● Task requirements: Copying rule for the data below: take the line containing "Given: Expand the 随便找找 dropdown arrow" and every line after it to the end, exactly, and drop all pictures.

** Data to use follows **

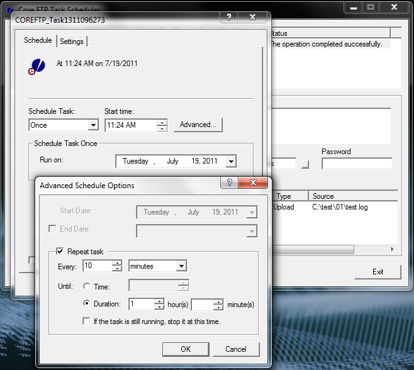Expand the minutes unit dropdown

click(181, 266)
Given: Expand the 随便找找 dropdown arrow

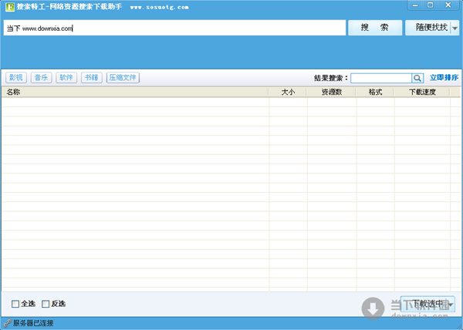Looking at the screenshot, I should pyautogui.click(x=455, y=28).
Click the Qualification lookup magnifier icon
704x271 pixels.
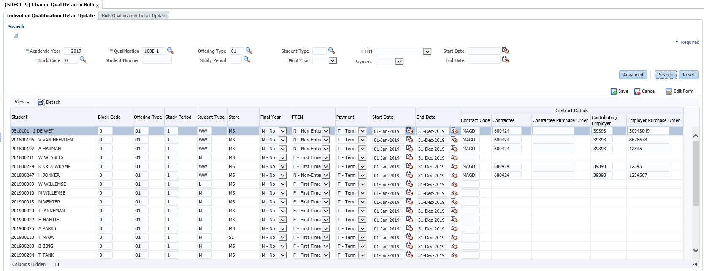[171, 51]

** End of Data to use **

● Answer below:
Given: Expand the 随便找找 dropdown arrow

Looking at the screenshot, I should pyautogui.click(x=455, y=28).
Click the Qualification lookup magnifier icon
704x271 pixels.
[171, 51]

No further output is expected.